------ Given entries

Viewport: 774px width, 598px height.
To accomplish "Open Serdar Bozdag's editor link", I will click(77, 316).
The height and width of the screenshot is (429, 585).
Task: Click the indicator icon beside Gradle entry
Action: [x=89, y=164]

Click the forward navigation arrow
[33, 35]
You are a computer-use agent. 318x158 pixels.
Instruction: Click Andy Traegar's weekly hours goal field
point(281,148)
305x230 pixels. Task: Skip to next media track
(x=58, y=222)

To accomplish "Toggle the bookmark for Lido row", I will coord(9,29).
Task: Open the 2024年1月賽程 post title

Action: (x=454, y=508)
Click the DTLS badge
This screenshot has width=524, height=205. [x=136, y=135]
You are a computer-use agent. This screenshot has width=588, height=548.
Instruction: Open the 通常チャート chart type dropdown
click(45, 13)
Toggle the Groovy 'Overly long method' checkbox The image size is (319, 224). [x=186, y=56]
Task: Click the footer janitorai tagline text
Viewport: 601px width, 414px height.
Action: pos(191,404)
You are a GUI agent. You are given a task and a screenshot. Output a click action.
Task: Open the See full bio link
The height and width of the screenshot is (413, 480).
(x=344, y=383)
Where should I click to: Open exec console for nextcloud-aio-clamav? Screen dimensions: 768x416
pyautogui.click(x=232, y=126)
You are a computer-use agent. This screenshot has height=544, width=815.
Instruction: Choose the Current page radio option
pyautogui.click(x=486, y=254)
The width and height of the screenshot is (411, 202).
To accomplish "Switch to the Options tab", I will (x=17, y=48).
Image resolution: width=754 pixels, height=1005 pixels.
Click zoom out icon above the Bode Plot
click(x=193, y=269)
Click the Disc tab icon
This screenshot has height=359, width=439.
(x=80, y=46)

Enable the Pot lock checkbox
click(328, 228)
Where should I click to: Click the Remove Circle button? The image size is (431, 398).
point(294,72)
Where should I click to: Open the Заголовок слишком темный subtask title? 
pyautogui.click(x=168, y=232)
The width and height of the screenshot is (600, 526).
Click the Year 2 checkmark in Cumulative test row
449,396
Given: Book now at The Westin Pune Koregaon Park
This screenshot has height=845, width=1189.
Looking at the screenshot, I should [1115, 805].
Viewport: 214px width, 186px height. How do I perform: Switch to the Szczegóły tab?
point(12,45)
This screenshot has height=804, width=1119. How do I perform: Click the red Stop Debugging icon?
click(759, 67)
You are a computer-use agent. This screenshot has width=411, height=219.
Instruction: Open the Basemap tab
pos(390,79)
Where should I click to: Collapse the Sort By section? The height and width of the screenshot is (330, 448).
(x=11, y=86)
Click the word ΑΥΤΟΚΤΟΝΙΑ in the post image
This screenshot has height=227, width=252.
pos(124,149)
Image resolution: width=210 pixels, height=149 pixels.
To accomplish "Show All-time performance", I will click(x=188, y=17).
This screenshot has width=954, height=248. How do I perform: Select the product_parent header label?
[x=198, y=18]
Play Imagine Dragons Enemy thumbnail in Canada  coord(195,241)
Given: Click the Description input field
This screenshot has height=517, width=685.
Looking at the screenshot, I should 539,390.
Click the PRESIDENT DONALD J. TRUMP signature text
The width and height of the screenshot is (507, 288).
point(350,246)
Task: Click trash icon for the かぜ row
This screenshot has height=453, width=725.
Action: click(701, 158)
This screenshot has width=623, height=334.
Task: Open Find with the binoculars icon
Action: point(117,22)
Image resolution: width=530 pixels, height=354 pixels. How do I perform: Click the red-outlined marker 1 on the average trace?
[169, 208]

------------

__Exercise__
Report every line in the data that holds "Toggle", copying each one.

__Answer section__
To accomplish "Toggle the bookmark for Lido row", I will coord(9,29).
Toggle the Groovy 'Overly long method' checkbox The image size is (319, 224). [x=186, y=56]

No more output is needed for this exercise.